Ese espíritu de encuentro inspirador fue el que animó a los fundadores del Ateneo de Madrid, y es el que debería prevalecer en la institución, que actualmente atraviesa una grave crisis económica y de gestión. Situado ahora en tres edificios decimonónicos magníficos a cincuenta metros del Congreso de los Diputados, con una biblioteca y un salón de actos incomparables, el Ateneo de Madrid ha sufrido desproporcionadamente las consecuencias de nuestro tiempo. En los pasillos del Ateneo en los que debatieron los más importantes intelectuales, escritores y artistas de España y del mundo, apenas queda el recuerdo de la gloria pasada. Un grupo de socios veteranos y nuevos, con el nombre Grupo 1820, nos hemos propuesto encender de nuevo la luz casi apagada de la institución, que apenas pervive por el esfuerzo encomiable de unos cuantos socios.

El Ateneo será así lo que fue en su tiempo: una auténtica red social de mujeres y hombres comprometidos con el pensamiento más libre y con las más excelentes ideas, las más bellas artes y las letras más inspiradoras. Ilustración: ni más, ni menos. Tan imprescindible como hace dos siglos. O más si cabe.

Hace doscientos un años, a la luz de la Ilustración europea, 92 personas crearon lo que entonces se llamó el Ateneo Español.
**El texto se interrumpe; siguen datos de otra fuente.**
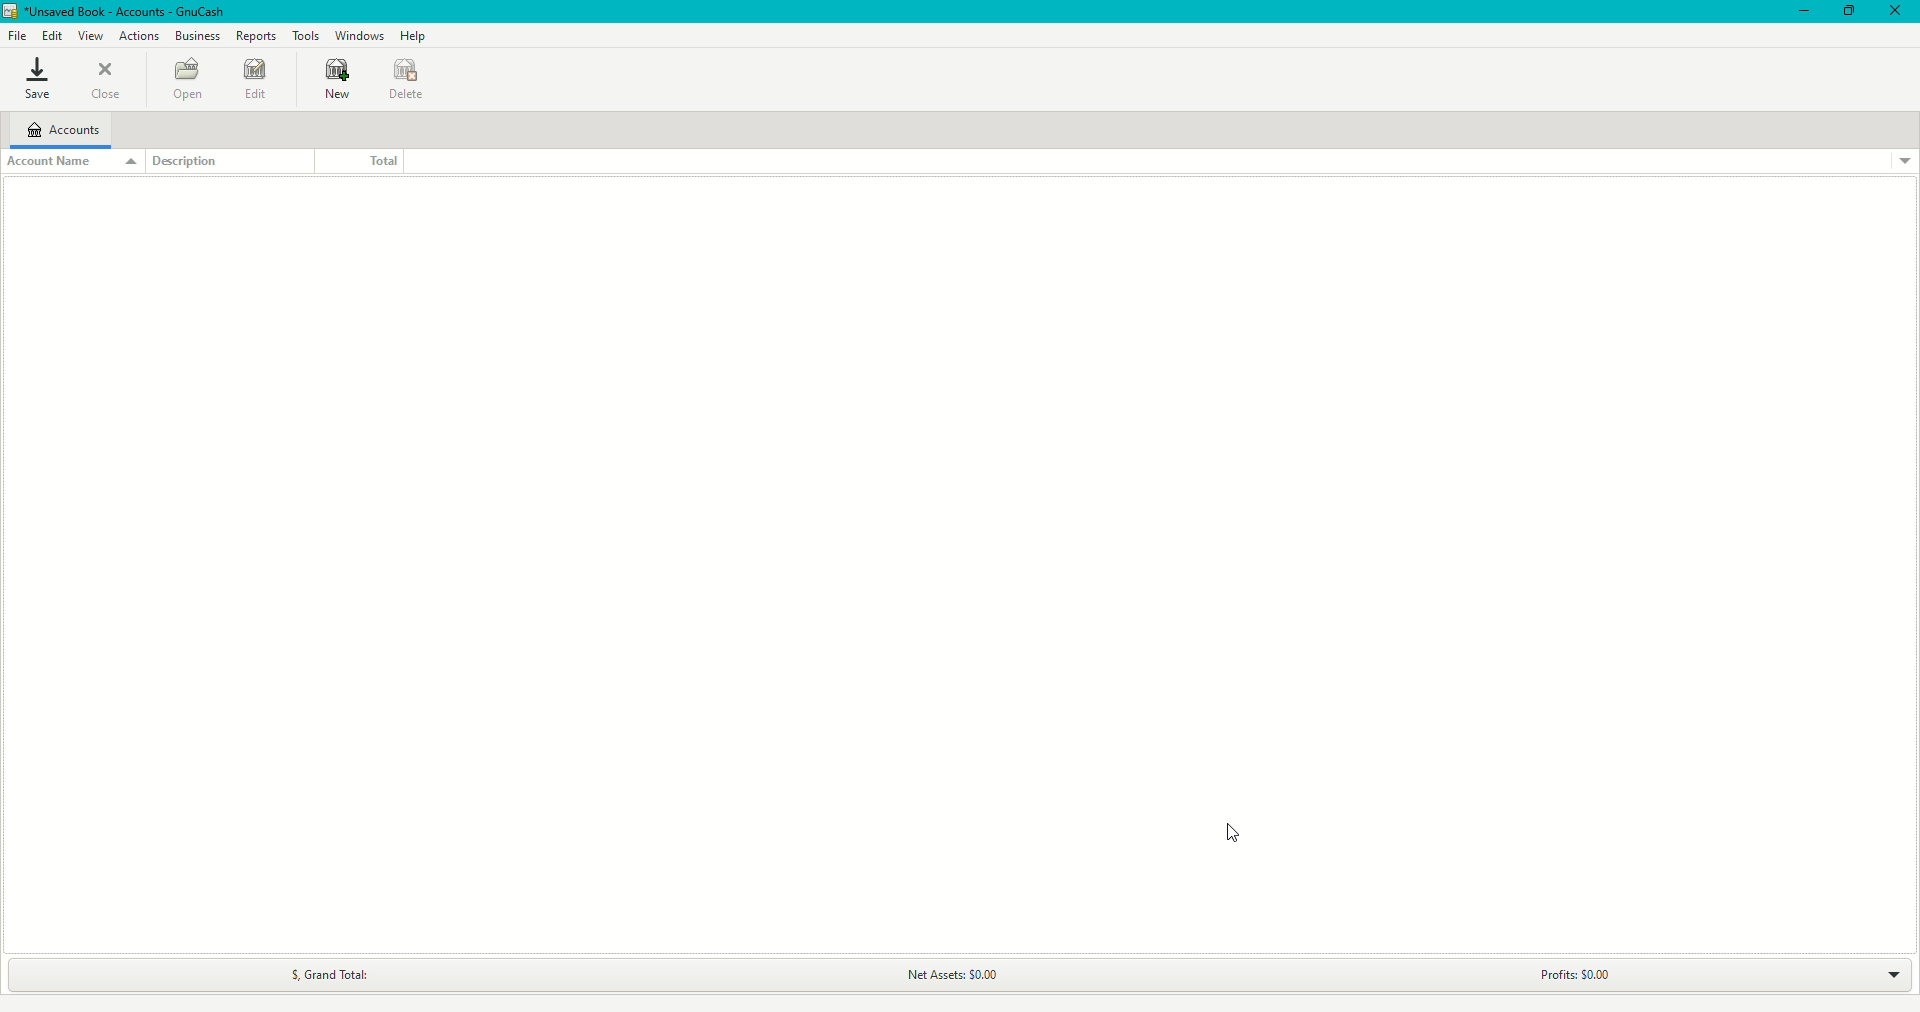 The height and width of the screenshot is (1012, 1920). I want to click on Total, so click(354, 160).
En sus estatutos fundacionales, se decía que "sin ilustración pública no hay verdadera libertad: de aquella dependen principalmente la consolidación y progresos del sistema constitucional, y la fiel observancia de las nuevas instituciones". Perfectamente insertos en el espíritu liberal –en su más limpia acepción– aquellos hombres (las mujeres no estaban invitadas aún) trataron de generar un club en el que primara el pensamiento libre y la razón por encima de los dogmas religiosos y las pulsiones absolutistas de su tiempo.